Frage: woran erkennt man, dass man alt wird, außer an der Tatsache, dass man immer hässlicher wird, obwohl man als Teenager schon scheiße ausgesehen hat? Antwort: der Körper wird immer unzuverlässiger und entwickelt Eigenheiten, die sich nicht mehr kontrollieren lassen. So schleppe ich jetzt seit mehr als vier Wochen ein Ei mit mir herum, das mir am Knie klebt wie Kaugummi auf dem grauen Asphalt vor der McDonalds Filiale. Meine erste Diagnose, ein besonders aggressives Stechtier hätte einen Schluck Blut zuviel aus meinem Knie gezapft, bestätigte sich nicht, denn man sah weder Einstichstellen noch Rötung, die Schwellung tat noch nicht mal weh, noch juckte sie, dafür wurde das Teil immer dicker.

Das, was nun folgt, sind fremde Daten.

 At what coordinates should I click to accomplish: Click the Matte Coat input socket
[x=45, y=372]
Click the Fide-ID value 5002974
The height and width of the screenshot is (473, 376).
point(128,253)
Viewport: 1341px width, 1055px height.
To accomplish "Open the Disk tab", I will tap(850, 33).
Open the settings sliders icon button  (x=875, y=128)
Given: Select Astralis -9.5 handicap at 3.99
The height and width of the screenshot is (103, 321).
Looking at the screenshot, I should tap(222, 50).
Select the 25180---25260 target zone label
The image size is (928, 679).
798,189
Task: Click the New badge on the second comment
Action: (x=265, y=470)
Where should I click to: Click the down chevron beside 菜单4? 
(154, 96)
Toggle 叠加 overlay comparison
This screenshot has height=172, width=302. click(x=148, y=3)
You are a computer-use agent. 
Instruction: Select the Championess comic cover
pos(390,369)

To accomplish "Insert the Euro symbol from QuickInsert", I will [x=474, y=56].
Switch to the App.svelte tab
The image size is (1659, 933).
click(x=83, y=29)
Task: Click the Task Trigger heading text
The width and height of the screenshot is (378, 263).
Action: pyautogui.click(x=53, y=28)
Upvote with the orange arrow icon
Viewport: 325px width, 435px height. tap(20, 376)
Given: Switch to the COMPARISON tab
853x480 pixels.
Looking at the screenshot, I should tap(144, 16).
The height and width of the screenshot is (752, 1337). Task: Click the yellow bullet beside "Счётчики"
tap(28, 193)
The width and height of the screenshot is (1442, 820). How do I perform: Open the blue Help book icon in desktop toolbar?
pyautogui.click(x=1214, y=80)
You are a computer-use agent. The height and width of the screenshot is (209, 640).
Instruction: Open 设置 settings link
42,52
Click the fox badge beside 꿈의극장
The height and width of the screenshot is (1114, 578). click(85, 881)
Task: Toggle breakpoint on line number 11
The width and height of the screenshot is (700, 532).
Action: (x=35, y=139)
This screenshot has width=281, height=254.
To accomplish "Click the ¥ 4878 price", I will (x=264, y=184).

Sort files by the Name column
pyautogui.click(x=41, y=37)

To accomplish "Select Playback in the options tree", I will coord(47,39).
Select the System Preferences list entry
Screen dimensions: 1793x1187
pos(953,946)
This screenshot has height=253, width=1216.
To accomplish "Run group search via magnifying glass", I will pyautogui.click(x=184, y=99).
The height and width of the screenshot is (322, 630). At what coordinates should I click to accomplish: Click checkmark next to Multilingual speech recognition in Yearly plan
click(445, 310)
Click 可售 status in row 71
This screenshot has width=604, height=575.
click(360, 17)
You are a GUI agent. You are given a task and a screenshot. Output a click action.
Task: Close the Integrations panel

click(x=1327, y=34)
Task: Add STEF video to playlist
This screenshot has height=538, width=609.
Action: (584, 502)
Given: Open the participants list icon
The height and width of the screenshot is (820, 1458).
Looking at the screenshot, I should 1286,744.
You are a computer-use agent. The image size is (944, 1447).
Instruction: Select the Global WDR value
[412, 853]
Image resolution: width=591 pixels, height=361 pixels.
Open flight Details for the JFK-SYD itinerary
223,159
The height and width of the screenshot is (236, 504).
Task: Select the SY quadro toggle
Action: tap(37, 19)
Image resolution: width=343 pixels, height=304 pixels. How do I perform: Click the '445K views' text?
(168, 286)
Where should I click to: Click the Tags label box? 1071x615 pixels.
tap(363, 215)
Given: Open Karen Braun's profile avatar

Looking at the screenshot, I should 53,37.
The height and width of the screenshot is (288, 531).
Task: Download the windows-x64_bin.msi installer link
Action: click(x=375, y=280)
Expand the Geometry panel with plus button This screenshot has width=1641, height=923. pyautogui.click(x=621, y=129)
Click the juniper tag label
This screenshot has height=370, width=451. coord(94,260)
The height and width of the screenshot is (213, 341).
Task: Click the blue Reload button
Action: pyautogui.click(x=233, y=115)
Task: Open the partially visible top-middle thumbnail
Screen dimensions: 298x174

Eine Woche später kam ich mir vor, als würde ein Zwilling aus meinem Knie wachsen.
„Kein Zwilling“, sagte mein Schlagzeuger. „Irgendwann platzt das Ding auf und heraus krabbeln extraterrestrische Spinnen, deren Eier du dir während einer nächtlichen Alienentführung eingepflanzt worden sind.“
„Danke“, sagte ich.
Also ab zur Hausärztin.
Im Wartezimmer packe ich das Buch aus, das ich gerade lese. Nur noch knapp fünfzig Seiten bir zum Ende, das wird die Wartezeit wohl kaum überbrücken. Ich fange also an zu lesen, während es um mich herum krächzt und speuzt und schnoddert. Eigentlich, denke ich, bin ich ja gesund, mir tut nichts weh, trage nur eine komische Beule mit mir herum, aber wenn ich hier raus bin, kann ich mich bestimmt erst mal zwei Wochen ins Bett legen, bis ich all die Viren und Bakterien wieder loswerde, die hier ganz irdisch durch die Luft schwirren.
Ich habe Glück. Schon nach etwa anderthalb Stunden wird mein Name aufgerufen. Ich werde in ein Zimmer geführt. Die Arzthelferin bindet mir den linken Arm ab und fummelt mit einer Spritze herum.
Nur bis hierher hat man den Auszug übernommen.